Neatly package and securely store Python packages in a Python repo with Google Cloud’s Artifact Registry for your cloud builds

Save 1000 Lines of Code With Artifact Registry

Tesla, X and SpaceX CEO Elon Musk, when determining which engineers to jettison from the platform formerly known as Twitter, chose a strange metric. He didn’t request aggregate data of the previous year’s performance reports or hours of sleep sacrificed for the company’s advancement.

Instead, he looked at one data point engineers often ignore: Lines of code.

While the markets will determine the success of X as an organization and platform, choosing this metric was an early misstep.

If you’re new to software engineering and data roles let me be clear: There is rarely, if ever, any correlation between more lines of code and increased functionality.

In fact, I often spend part of my development time trying to reduce the lines of code I write through the process of refactoring.

I would have been fired on Elon Musk’s first day.

Recently, I found myself in a scenario in which I was dependent upon a Python package stored in GitHub but not available for download on Python’s Package Index, PyPi.

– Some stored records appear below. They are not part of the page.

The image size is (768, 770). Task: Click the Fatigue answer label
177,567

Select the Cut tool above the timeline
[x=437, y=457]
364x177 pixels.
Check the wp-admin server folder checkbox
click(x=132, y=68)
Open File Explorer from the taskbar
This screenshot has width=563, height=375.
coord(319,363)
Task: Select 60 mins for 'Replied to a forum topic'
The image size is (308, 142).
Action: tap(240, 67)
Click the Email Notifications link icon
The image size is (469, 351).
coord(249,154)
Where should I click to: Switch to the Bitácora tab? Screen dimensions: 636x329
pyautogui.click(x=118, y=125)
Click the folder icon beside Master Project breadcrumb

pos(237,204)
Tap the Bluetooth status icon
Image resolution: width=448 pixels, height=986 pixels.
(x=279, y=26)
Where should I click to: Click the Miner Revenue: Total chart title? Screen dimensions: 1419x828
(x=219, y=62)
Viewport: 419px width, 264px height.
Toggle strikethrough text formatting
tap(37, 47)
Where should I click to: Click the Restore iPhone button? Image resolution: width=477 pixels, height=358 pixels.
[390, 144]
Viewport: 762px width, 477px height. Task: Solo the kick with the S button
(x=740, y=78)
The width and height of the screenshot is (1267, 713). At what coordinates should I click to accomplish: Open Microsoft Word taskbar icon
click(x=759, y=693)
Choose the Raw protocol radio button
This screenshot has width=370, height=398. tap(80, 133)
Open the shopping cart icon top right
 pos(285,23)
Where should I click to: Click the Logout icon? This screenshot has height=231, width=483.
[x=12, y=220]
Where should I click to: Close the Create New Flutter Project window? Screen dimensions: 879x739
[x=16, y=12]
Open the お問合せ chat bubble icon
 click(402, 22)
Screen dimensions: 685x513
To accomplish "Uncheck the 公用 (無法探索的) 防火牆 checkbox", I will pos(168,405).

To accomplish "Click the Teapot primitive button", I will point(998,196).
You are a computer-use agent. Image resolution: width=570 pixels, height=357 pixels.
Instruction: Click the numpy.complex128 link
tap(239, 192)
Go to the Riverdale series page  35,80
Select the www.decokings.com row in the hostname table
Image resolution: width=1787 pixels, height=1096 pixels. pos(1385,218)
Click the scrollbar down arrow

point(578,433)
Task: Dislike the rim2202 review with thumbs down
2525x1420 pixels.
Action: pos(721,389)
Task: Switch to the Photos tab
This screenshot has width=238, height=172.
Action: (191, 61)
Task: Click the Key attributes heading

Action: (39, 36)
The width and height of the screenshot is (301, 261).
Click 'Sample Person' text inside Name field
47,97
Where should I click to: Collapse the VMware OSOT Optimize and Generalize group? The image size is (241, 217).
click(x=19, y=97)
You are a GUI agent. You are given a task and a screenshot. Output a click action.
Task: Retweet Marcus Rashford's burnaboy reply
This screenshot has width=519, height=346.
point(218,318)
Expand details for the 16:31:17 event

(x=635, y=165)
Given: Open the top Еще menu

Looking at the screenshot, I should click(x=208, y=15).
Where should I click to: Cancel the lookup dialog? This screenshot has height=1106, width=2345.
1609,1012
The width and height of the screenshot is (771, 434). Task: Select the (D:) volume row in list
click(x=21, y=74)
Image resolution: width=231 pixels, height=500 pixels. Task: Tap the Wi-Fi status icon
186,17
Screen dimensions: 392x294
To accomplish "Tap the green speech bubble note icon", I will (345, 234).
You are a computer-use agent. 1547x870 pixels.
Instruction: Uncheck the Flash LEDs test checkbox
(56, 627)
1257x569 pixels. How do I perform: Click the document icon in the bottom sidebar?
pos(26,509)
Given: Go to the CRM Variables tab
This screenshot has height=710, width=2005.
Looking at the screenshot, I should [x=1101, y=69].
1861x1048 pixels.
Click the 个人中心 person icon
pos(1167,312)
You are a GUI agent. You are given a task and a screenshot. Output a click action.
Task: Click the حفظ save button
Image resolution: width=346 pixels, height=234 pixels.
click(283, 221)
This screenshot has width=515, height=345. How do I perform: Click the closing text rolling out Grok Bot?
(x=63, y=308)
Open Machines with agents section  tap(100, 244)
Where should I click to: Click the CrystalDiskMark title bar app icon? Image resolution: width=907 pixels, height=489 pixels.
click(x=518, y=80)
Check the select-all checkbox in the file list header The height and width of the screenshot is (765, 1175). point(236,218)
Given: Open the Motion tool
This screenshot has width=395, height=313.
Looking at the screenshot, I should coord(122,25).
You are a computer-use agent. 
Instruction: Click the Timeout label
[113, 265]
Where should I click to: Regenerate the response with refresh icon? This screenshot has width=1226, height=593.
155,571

To make this code, which acted as an SDK to interact with a vendor’s API, function, I had to run my script in a cloned repo. Once I read the docs and made my tweaks it worked flawlessly in my local development environment.

But this wouldn’t be a sustainable way to store and leverage the code in production. If I were to deploy the code in the same manner I described above I would be committing nearly 1000+ lines of excess code. Some of which, like the license and README, isn’t required for my code to function. Plus, this would really annoy my coworkers, come pull request (PR) time.

At a coworker’s suggestion, I looked into a way to package, or repackage, this code, store it remotely, and install it upon my build’s scheduled run.